→ **EXERCISE OBJECTIVE**
Return every line of the material exactly.

→ **RECORDS TO PROCESS**
== Segment start ==

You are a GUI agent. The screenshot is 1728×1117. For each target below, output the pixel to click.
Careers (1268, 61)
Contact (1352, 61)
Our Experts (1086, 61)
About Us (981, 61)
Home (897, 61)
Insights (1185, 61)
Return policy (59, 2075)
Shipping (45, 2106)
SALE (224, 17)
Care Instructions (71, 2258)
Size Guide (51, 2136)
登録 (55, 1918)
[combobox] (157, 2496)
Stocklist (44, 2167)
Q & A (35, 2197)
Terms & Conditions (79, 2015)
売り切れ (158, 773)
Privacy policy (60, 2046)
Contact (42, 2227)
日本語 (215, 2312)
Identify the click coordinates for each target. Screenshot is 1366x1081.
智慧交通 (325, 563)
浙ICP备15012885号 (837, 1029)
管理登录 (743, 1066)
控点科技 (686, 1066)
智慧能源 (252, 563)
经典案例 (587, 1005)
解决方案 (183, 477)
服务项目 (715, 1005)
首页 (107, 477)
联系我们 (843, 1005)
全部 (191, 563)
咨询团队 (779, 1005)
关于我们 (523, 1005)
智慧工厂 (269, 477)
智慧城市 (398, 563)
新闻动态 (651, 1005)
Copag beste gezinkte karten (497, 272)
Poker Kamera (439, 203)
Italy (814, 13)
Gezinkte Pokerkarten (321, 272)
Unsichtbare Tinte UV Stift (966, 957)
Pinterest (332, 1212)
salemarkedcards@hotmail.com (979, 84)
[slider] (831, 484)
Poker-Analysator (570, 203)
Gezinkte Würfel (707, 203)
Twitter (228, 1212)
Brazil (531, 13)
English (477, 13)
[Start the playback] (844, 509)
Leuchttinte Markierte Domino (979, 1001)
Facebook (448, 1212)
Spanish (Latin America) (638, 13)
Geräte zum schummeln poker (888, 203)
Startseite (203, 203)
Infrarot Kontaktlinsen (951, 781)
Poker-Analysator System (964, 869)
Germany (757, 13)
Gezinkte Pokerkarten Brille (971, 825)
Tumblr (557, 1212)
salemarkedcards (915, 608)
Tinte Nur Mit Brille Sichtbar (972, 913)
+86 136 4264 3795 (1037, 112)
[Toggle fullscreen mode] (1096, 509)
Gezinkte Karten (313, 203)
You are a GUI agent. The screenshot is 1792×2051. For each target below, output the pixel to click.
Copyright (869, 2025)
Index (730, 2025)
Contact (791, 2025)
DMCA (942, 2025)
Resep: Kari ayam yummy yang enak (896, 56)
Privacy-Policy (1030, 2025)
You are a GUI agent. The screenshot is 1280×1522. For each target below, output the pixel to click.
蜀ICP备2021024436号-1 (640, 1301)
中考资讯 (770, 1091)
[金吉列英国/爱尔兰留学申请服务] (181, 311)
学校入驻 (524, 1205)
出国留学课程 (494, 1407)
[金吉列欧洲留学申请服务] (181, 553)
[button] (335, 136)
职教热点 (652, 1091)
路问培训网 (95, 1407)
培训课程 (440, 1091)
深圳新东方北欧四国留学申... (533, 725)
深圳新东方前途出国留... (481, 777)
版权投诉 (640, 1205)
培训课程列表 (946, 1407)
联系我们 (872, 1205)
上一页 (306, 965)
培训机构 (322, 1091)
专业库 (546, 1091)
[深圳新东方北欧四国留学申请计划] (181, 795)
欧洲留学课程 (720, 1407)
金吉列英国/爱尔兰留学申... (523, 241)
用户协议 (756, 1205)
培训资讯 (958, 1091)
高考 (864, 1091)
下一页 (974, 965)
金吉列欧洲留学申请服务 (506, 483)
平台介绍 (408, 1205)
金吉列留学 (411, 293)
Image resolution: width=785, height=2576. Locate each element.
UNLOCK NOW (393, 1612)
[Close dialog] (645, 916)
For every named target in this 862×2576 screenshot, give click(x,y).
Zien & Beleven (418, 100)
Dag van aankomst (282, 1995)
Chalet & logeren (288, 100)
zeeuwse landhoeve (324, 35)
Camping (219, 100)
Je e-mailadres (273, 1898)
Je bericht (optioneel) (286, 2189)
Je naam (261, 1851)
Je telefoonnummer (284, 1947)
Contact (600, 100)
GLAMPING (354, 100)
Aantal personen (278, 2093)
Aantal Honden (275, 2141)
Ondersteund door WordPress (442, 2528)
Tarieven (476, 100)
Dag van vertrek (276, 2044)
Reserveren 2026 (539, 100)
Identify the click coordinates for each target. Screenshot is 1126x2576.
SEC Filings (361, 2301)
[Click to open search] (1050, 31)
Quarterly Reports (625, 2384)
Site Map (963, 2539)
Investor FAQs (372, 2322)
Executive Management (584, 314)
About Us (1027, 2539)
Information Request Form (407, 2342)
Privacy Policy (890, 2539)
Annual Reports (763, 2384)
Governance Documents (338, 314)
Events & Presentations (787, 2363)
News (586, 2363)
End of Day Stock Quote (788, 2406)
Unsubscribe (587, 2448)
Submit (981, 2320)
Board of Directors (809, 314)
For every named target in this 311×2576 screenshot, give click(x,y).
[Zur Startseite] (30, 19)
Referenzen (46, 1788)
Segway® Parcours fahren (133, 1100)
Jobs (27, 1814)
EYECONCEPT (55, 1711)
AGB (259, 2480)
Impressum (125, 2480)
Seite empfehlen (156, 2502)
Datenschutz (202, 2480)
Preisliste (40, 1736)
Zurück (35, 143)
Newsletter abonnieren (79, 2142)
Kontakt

== Segment end ==

→ **PROBLEM SOLUTION**
You are a GUI agent. The screenshot is 1728×1117. For each target below, output the pixel to click.
Careers (1268, 61)
Contact (1352, 61)
Our Experts (1086, 61)
About Us (981, 61)
Home (897, 61)
Insights (1185, 61)
Return policy (59, 2075)
Shipping (45, 2106)
SALE (224, 17)
Care Instructions (71, 2258)
Size Guide (51, 2136)
登録 (55, 1918)
[combobox] (157, 2496)
Stocklist (44, 2167)
Q & A (35, 2197)
Terms & Conditions (79, 2015)
売り切れ (158, 773)
Privacy policy (60, 2046)
Contact (42, 2227)
日本語 (215, 2312)
Identify the click coordinates for each target. Screenshot is 1366x1081.
智慧交通 (325, 563)
浙ICP备15012885号 (837, 1029)
管理登录 (743, 1066)
控点科技 (686, 1066)
智慧能源 (252, 563)
经典案例 (587, 1005)
解决方案 (183, 477)
服务项目 (715, 1005)
首页 (107, 477)
联系我们 (843, 1005)
全部 (191, 563)
咨询团队 (779, 1005)
关于我们 (523, 1005)
智慧工厂 (269, 477)
智慧城市 (398, 563)
新闻动态 (651, 1005)
Copag beste gezinkte karten (497, 272)
Poker Kamera (439, 203)
Italy (814, 13)
Gezinkte Pokerkarten (321, 272)
Unsichtbare Tinte UV Stift (966, 957)
Pinterest (332, 1212)
salemarkedcards@hotmail.com (979, 84)
[slider] (831, 484)
Poker-Analysator (570, 203)
Gezinkte Würfel (707, 203)
Twitter (228, 1212)
Brazil (531, 13)
English (477, 13)
[Start the playback] (844, 509)
Leuchttinte Markierte Domino (979, 1001)
Facebook (448, 1212)
Spanish (Latin America) (638, 13)
Geräte zum schummeln poker (888, 203)
Startseite (203, 203)
Infrarot Kontaktlinsen (951, 781)
Poker-Analysator System (964, 869)
Germany (757, 13)
Gezinkte Pokerkarten Brille (971, 825)
Tumblr (557, 1212)
salemarkedcards (915, 608)
Tinte Nur Mit Brille Sichtbar (972, 913)
+86 136 4264 3795 (1037, 112)
[Toggle fullscreen mode] (1096, 509)
Gezinkte Karten (313, 203)
You are a GUI agent. The screenshot is 1792×2051. For each target below, output the pixel to click.
Copyright (869, 2025)
Index (730, 2025)
Contact (791, 2025)
DMCA (942, 2025)
Resep: Kari ayam yummy yang enak (896, 56)
Privacy-Policy (1030, 2025)
You are a GUI agent. The screenshot is 1280×1522. For each target below, output the pixel to click.
蜀ICP备2021024436号-1 (640, 1301)
中考资讯 (770, 1091)
[金吉列英国/爱尔兰留学申请服务] (181, 311)
学校入驻 (524, 1205)
出国留学课程 (494, 1407)
[金吉列欧洲留学申请服务] (181, 553)
[button] (335, 136)
职教热点 (652, 1091)
路问培训网 (95, 1407)
培训课程 (440, 1091)
深圳新东方北欧四国留学申... (533, 725)
深圳新东方前途出国留... (481, 777)
版权投诉 (640, 1205)
培训课程列表 (946, 1407)
联系我们 (872, 1205)
上一页 (306, 965)
培训机构 (322, 1091)
专业库 (546, 1091)
[深圳新东方北欧四国留学申请计划] (181, 795)
欧洲留学课程 (720, 1407)
金吉列英国/爱尔兰留学申... (523, 241)
用户协议 (756, 1205)
培训资讯 (958, 1091)
高考 (864, 1091)
下一页 (974, 965)
金吉列欧洲留学申请服务 (506, 483)
平台介绍 (408, 1205)
金吉列留学 (411, 293)
Image resolution: width=785, height=2576. Locate each element.
UNLOCK NOW (393, 1612)
[Close dialog] (645, 916)
For every named target in this 862×2576 screenshot, give click(x,y).
Zien & Beleven (418, 100)
Dag van aankomst (282, 1995)
Chalet & logeren (288, 100)
zeeuwse landhoeve (324, 35)
Camping (219, 100)
Je e-mailadres (273, 1898)
Je bericht (optioneel) (286, 2189)
Je naam (261, 1851)
Je telefoonnummer (284, 1947)
Contact (600, 100)
GLAMPING (354, 100)
Aantal personen (278, 2093)
Aantal Honden (275, 2141)
Ondersteund door WordPress (442, 2528)
Tarieven (476, 100)
Dag van vertrek (276, 2044)
Reserveren 2026 (539, 100)
Identify the click coordinates for each target. Screenshot is 1126x2576.
SEC Filings (361, 2301)
[Click to open search] (1050, 31)
Quarterly Reports (625, 2384)
Site Map (963, 2539)
Investor FAQs (372, 2322)
Executive Management (584, 314)
About Us (1027, 2539)
Information Request Form (407, 2342)
Privacy Policy (890, 2539)
Annual Reports (763, 2384)
Governance Documents (338, 314)
Events & Presentations (787, 2363)
News (586, 2363)
End of Day Stock Quote (788, 2406)
Unsubscribe (587, 2448)
Submit (981, 2320)
Board of Directors (809, 314)
For every named target in this 311×2576 screenshot, give click(x,y).
[Zur Startseite] (30, 19)
Referenzen (46, 1788)
Segway® Parcours fahren (133, 1100)
Jobs (27, 1814)
EYECONCEPT (55, 1711)
AGB (259, 2480)
Impressum (125, 2480)
Seite empfehlen (156, 2502)
Datenschutz (202, 2480)
Preisliste (40, 1736)
Zurück (35, 143)
Newsletter abonnieren (79, 2142)
Kontakt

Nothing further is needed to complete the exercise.